A Month of Opting Out of Standardized Tests: Day 12

This is the 12th of 20 posts I will be writing during the PARCC testing window of March 9 – April 10.  If you’re interested in the growing master list of reasons we opted out of standardized tests in 2015, you can find it here.

Reason 12: Ignoring Poverty

Today I want to address how standardized tests are used to distract you from the #1 problem facing our nation’s public schools – childhood poverty.   The simple fact is that children who live in poverty do not fare as well in school as children who do not.  This problem is worrisome enough, especially considering that those in charge of our nation’s schools refuse to accept that low test scores are a symptom of poverty and not a cause.

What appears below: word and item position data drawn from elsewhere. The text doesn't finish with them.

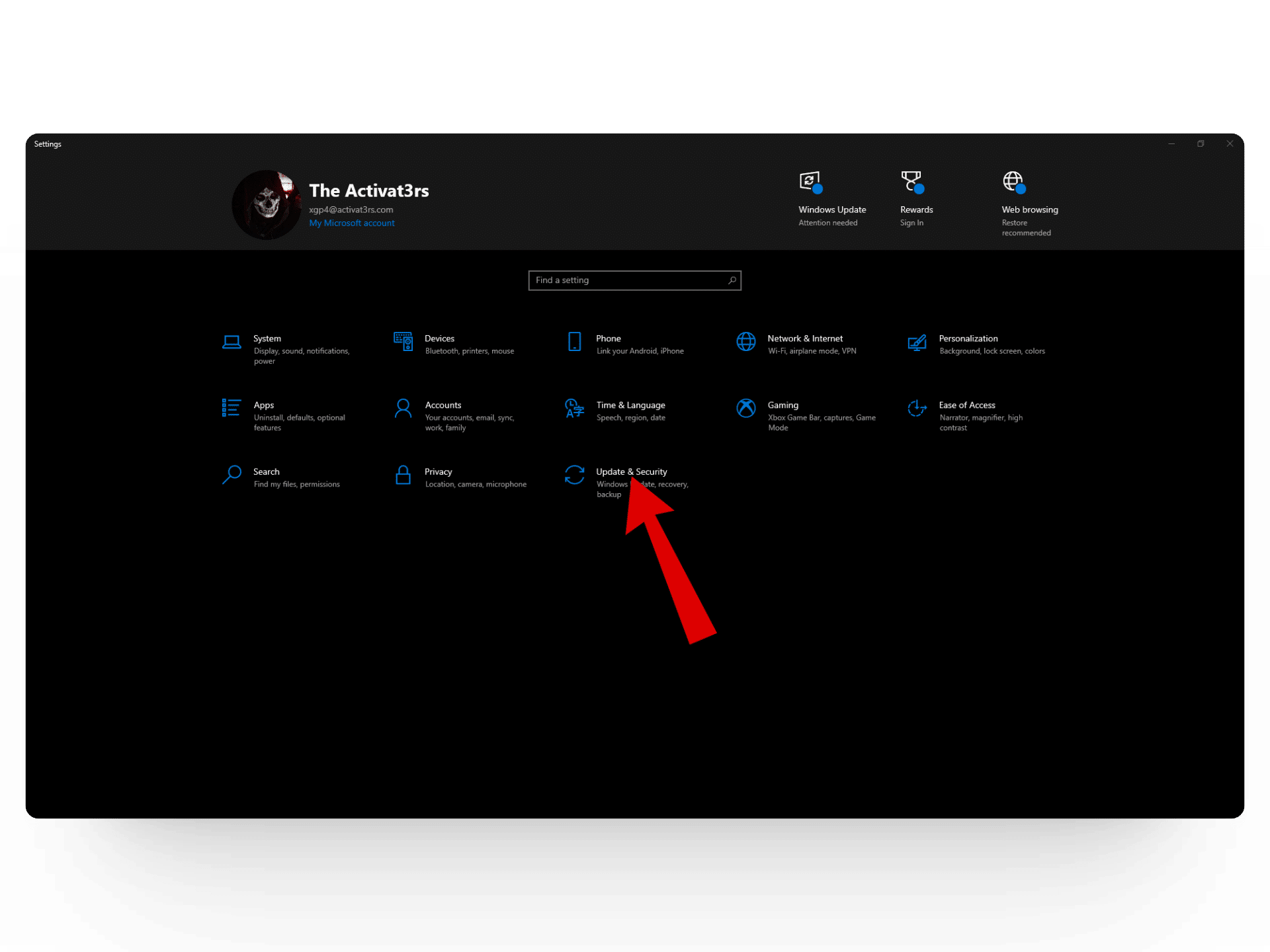
Task: Click the Apps list icon
Action: (x=232, y=408)
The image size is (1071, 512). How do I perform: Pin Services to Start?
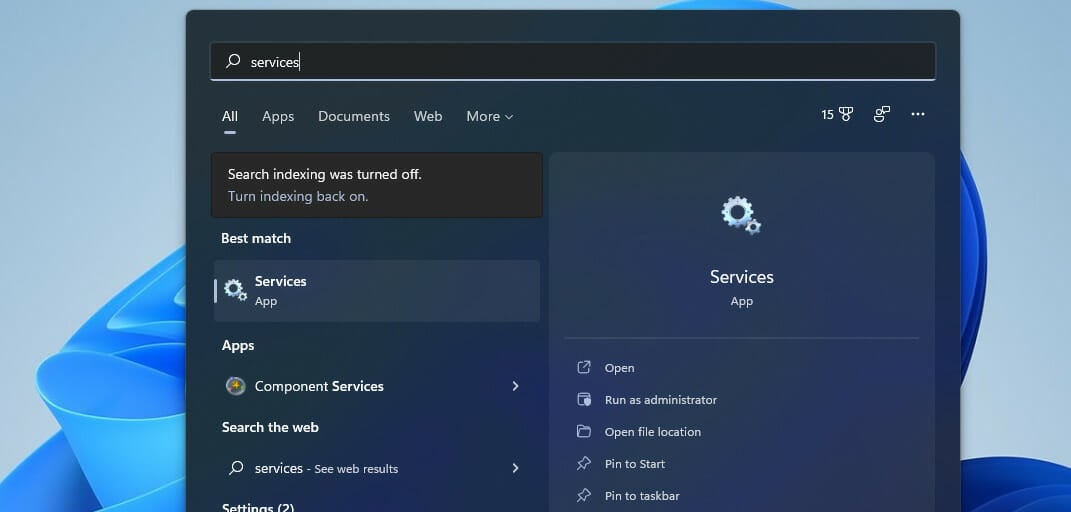[x=634, y=464]
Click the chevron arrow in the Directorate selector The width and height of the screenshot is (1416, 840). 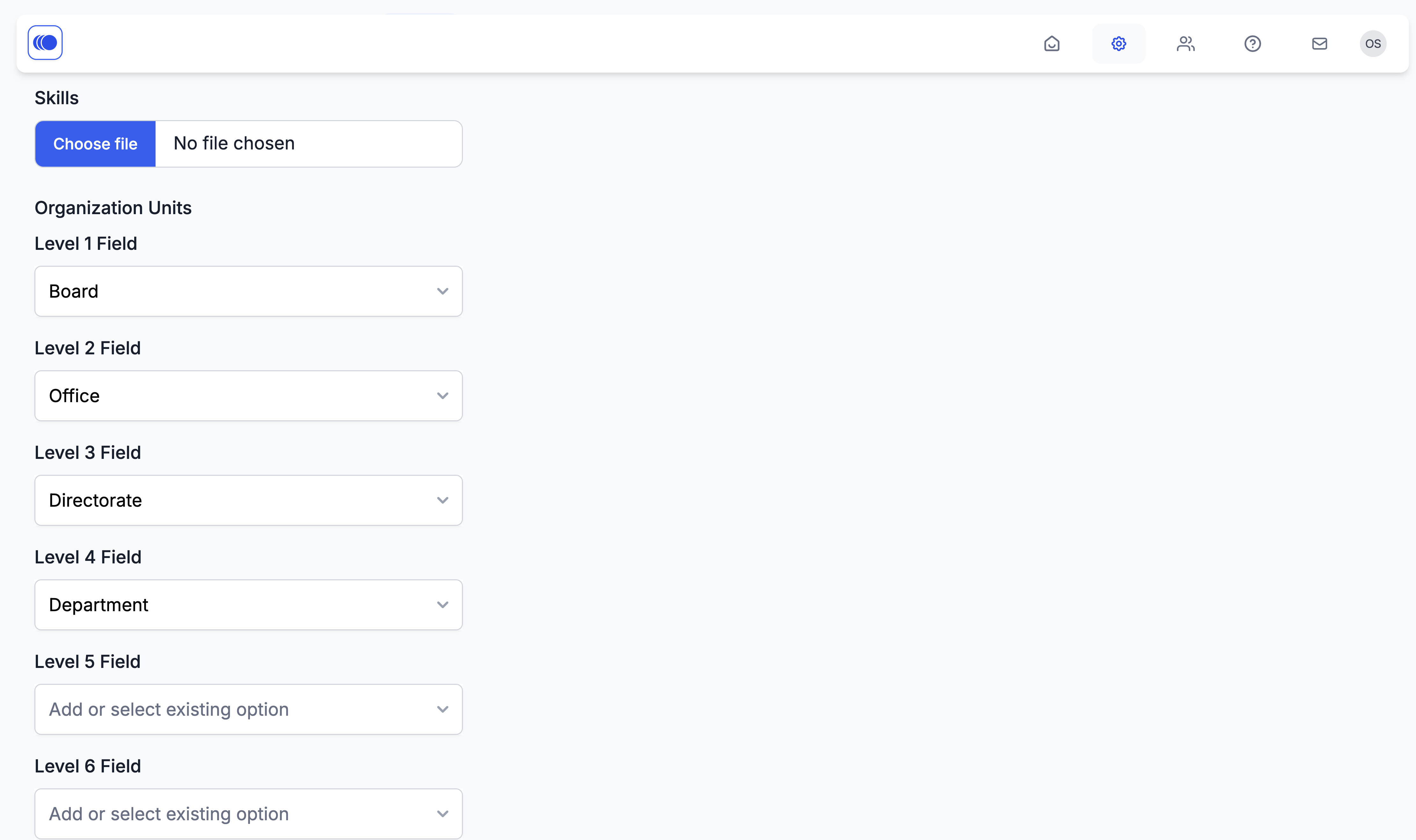tap(443, 500)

My argument for opting out today is a bit easier to understand after you read my last couple of posts about how test scores have improved over the past forty years despite all the complaining you hear to the contrary, and how the achievement gap between white and non-white students has narrowed though you won’t hear much about these successes in the media or from education reformers.  The bottom line is that scores on the NAEP are going up and non-white students are catching up to white students.  But there’s one group of students that are not catching up – those who live in poverty.  The “achievement gap” between students eligible for the National School Lunch Program (free or reduced lunch) has remained stubbornly stagnant over the last couple of decades.  Here’s a graph:
For 8th grade students, the “achievement gap” between NSLP and non-NSLP students has stayed exactly the same in Math and Reading since 1996, while 4th grade students who live in poverty have managed to only gain 2 points on their more fortunate peers in that same time span.

At this point you might be thinking “Well, it’s pretty clear that our public school teachers are failing students who live in poverty”.   And why wouldn’t you?  That’s what you’ve been told for years.  Well guess what?  You would be WRONG.  You know I’m not a big fan of using test scores as a measure of “success” but even by this limited measure, we can see that students who are eligible for NSLP are improving on the NAEP at almost the exact same rate as students who do not live in poverty.  Chart!

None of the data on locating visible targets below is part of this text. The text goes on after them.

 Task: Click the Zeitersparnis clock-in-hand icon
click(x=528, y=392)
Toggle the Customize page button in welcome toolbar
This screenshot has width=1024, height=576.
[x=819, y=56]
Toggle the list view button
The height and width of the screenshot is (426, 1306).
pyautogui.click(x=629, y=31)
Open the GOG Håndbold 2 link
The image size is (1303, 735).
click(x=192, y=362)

Improvement in NAEP test scores for NSLP and Non-NSLP students since 1996

And just in case you’re a more “visual” learner, here’s a graph of the 4th grade Math scores, the other tests look pretty much the same.
Those lines are seriously similar.  So what have we learned?  If you come to the same conclusion that I come to after looking at these charts and graphs (as well as a mountain of research) then you’re probably thinking, “Wait a minute.  There must be something else going on.  NAEP test scores are going up for all groups of students, the achievement gap is closing between white and non-white students, but the gap between students who live in poverty and those who don’t is almost exactly the same as it was 20 years ago.”

If that’s what you were thinking then you’re definitely on the right track, and you’re on the cusp of the answer.  Just in case you need me to push you over the top, then here’s your nudge:  POVERTY IS A CAUSE, NOT A SYMPTOM OF LOWER TEST SCORES.  Teachers cannot change the circumstances of their students, as much as we desperately wish we could.  Those students who live in poverty are at a disadvantage – one that cannot be solved by teachers alone.

But that’s not all.  If you look at the change in socioeconomic status of our students over the past twenty years you’ll see that the percentage of students who live in poverty is steadily on the rise.
chart 3
That’s right, the majority of our students are now eligible for free and reduced lunch.  If you remember my discussion of Simpson’s paradox then you know that American students’ scores look flat because a higher proportion of them are now living in poverty.  This makes for a perfect distraction.  Convince the American public that scores are lower because teachers are failing while conveniently blocking their view of the real problems in our society.

And that’s why we consider this a reason to opt our children out of standardized tests.  Until we address childhood poverty as a society, these inequities will continue to be exacerbated.  And as long as test scores are being manipulated to distract the American people from looking at the root causes of inequity in our schools by casting blame on our public school teachers, then our children will not be a part of it.  It’s  a travesty, morally repugnant, and we will not stand for it.